Sep. 4th, 2008 01:33 pm
peterbirks: (Default)
I was surprised and somewhat pleased to see a number of news reports echo the thoughts that I had harboured following New Orleans Mayor Ray Nagin's scarifying speech about hurricane Gustav ("the storm of the century", etc). The articles observed that, if civic officials start exaggerating the strength of storms (rather than their potential strength, which is where Nagin went wrong), then, eventually, people start staying at home when a warning comes, because they have 'heard it all before'. Then you get a Katrina x 2, and tens of thousands die.

Nagin, of course, was unapologetic, which is typical of a politician. Long-term consequences are never high up on a politician's list of "things to worry about". That he might be a part contributor to thousands of deaths a few years down the line are as nothing if he saved just one life last weekend.

The weird thing is, one reason that nobody died because of Hurricane Gustav was because nearly everyone left the city. And if Nagin had said "this could be the storm of the century. If I were you, I'd hightail my ass somewhere else", then he would have been spot on. Hurricanes are unpredictble things. This one happened to lose strength as it hit the coast (but it might not have), and did not do a "jink right" at the last minute. But it might have.

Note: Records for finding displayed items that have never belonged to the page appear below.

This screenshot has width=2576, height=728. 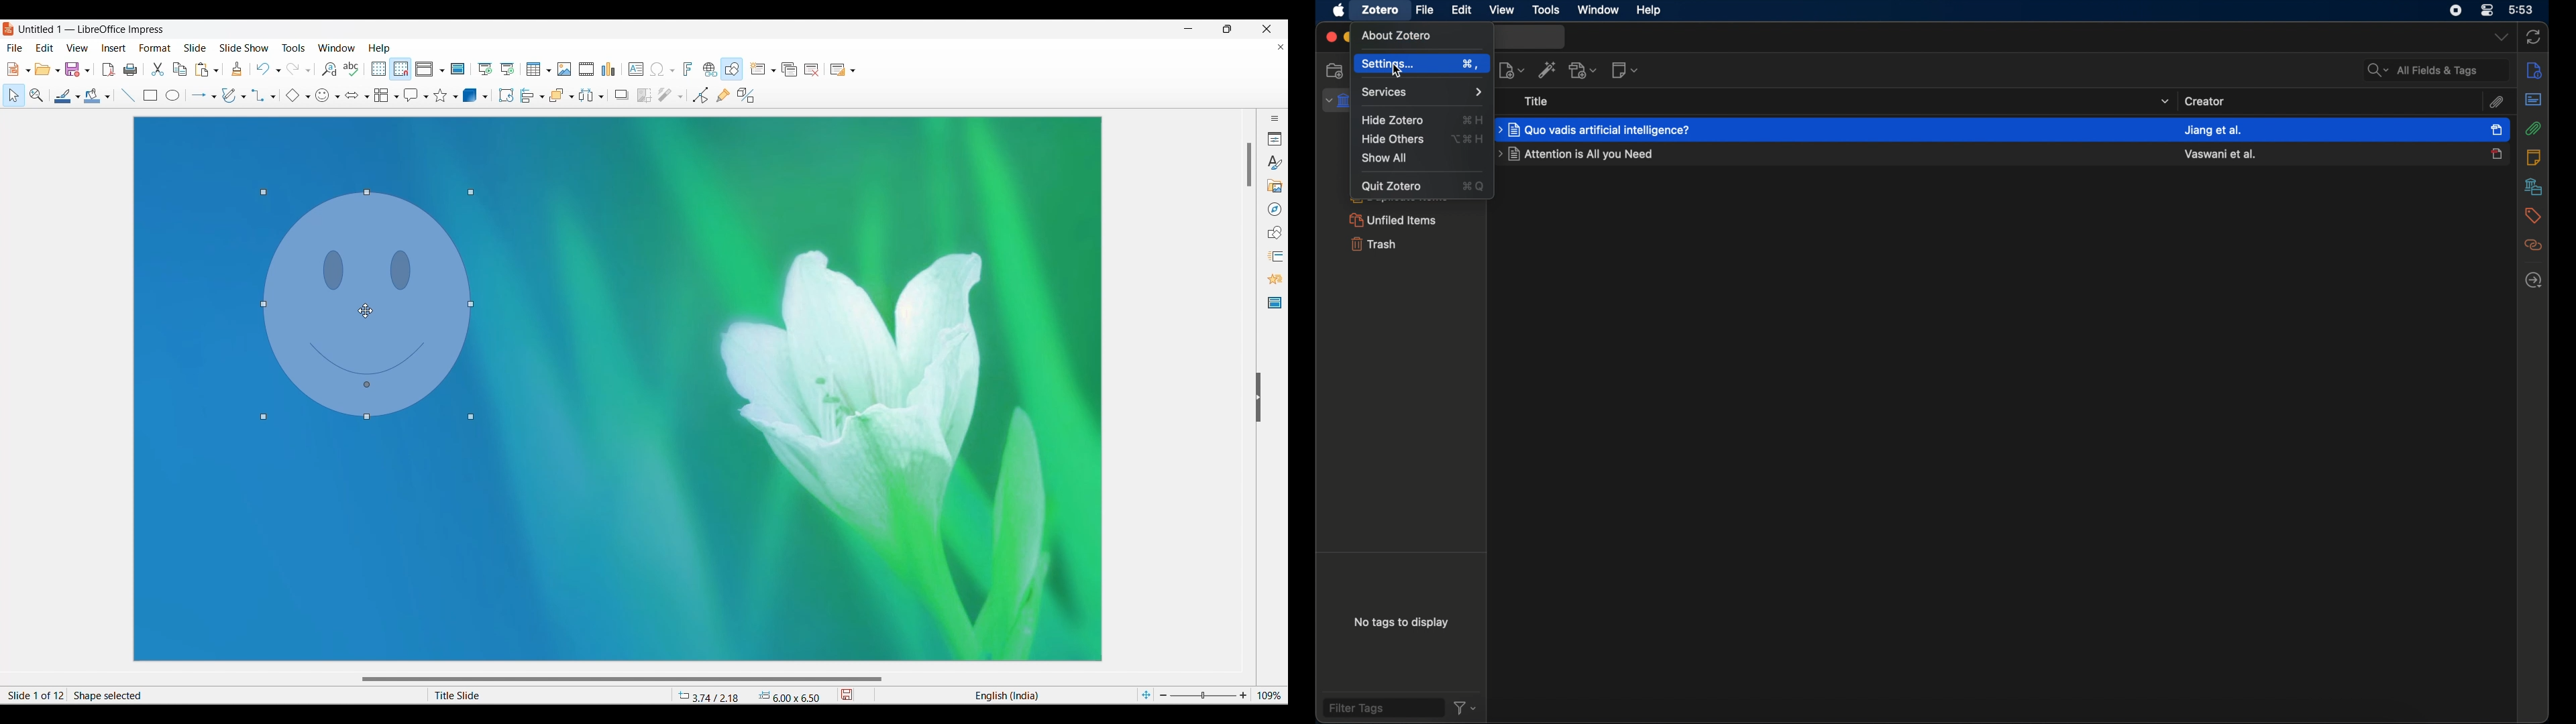 I want to click on Ellipse, so click(x=172, y=95).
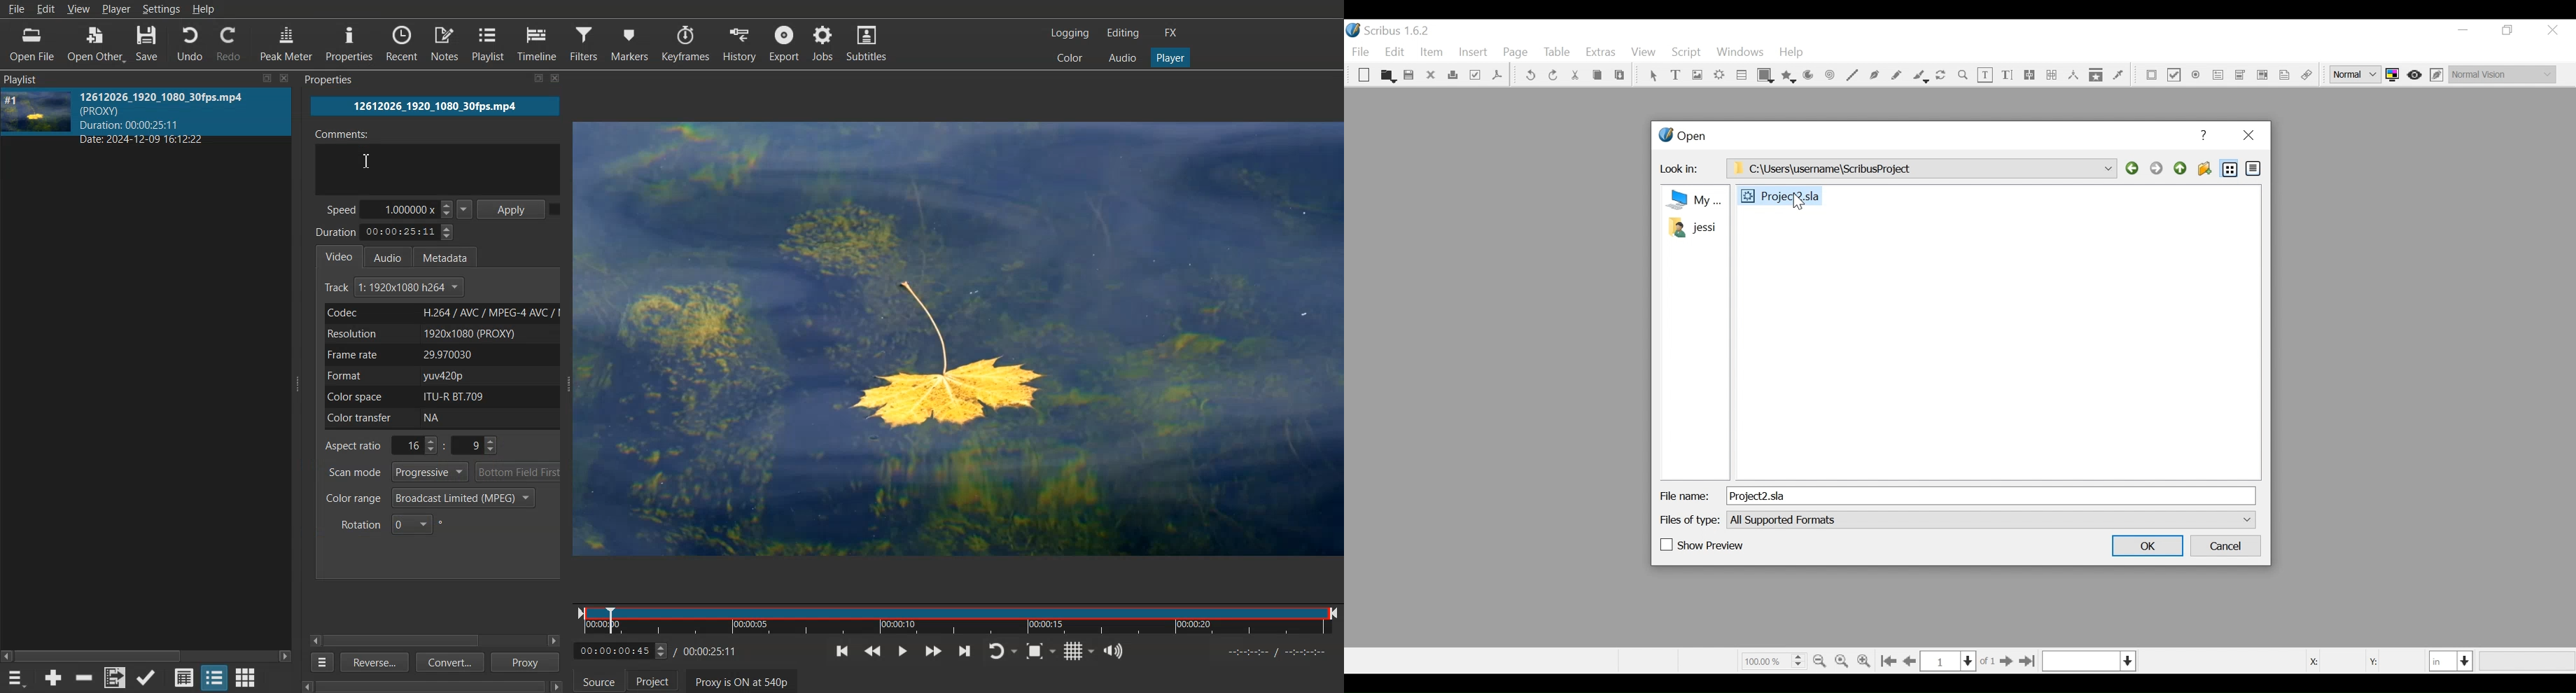 The width and height of the screenshot is (2576, 700). I want to click on Toggle focus, so click(2416, 74).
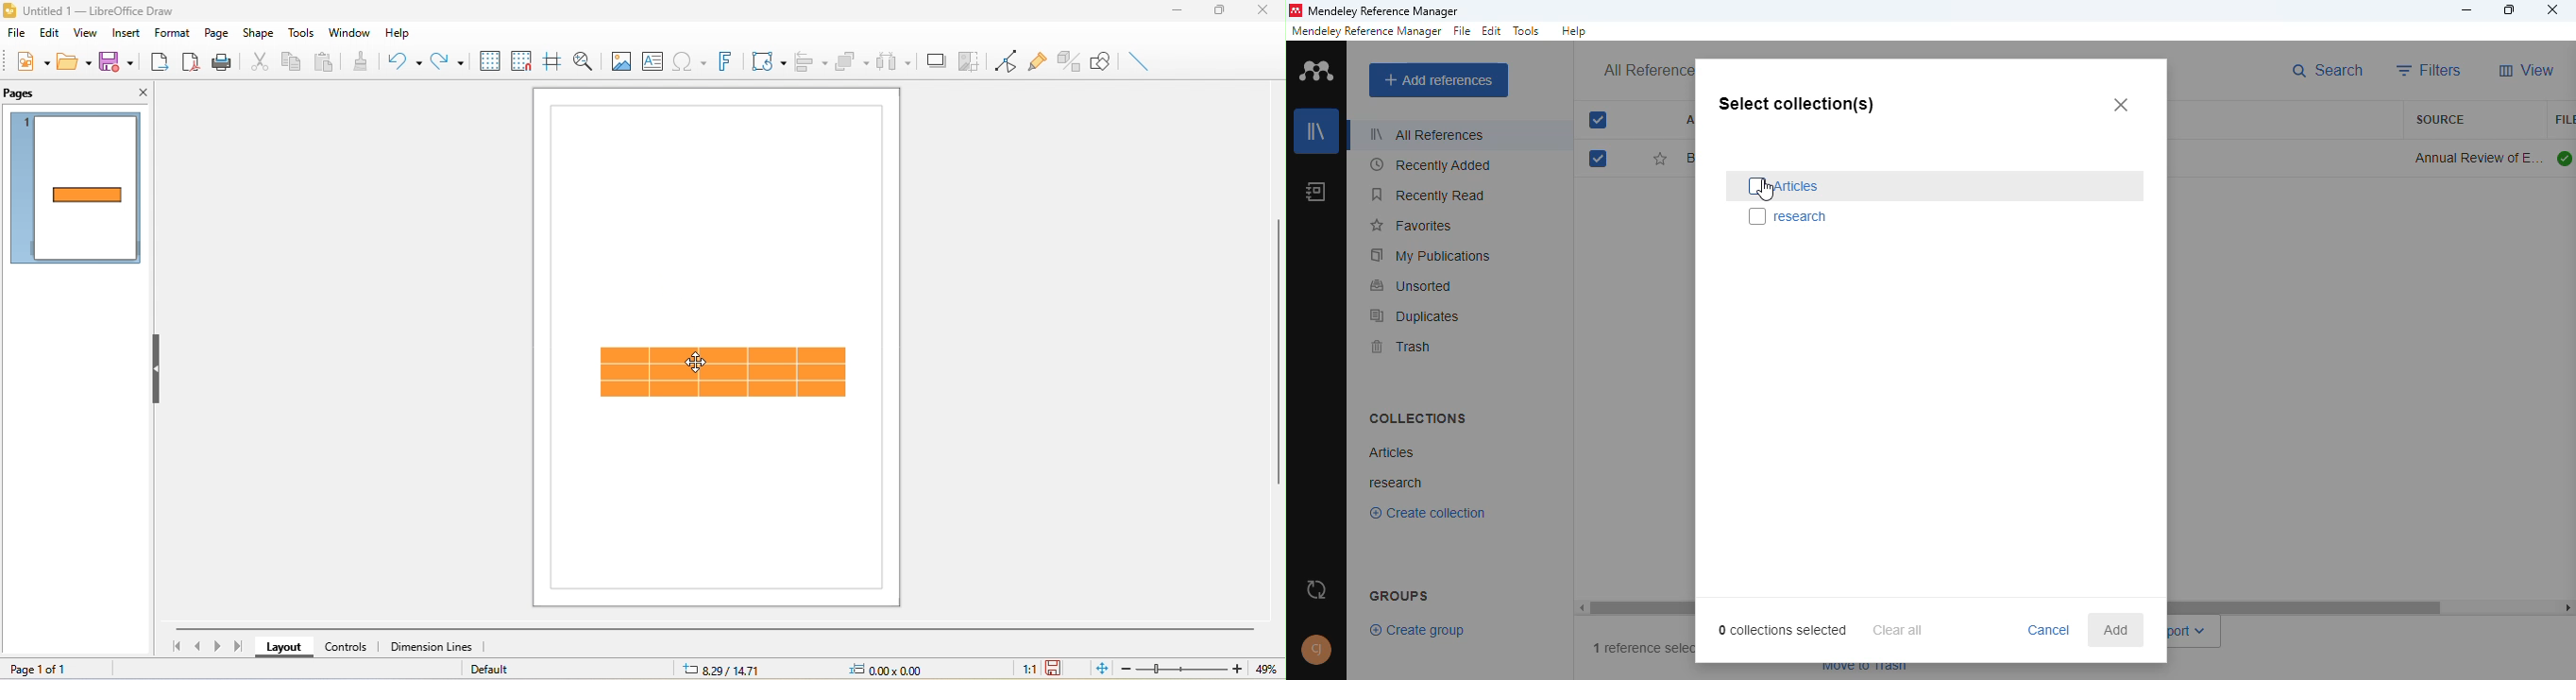 The width and height of the screenshot is (2576, 700). Describe the element at coordinates (1802, 216) in the screenshot. I see `research` at that location.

Just because New Orleans wasn't flattened, that didn't make it a wrong decision last week to get the hell out of there.


This hearkens back to this fictional history when, in March 2001, a senator pushed through an unpopular bill that made it harder to hijack planes. In this alternative history, there were no terrorist incidents in 2001 and the senator was attacked by his opponent in the following year's election for being a scaremonger, and was duly voted out of office. The Twin Towers lived on, and the senator became a forgotten, sad figure in history. Sean Penn's The Pledge is another interesting twist on this theme.

So, yes, the crying of 'storm of the century' by Nagin might have a negative effect a few years down the line if people become inured to such warnings. But the warnings that are heeded correctly inevitably lose their impact over time if a disaster is thereby avoided, because no-one remembers the avoided disaster.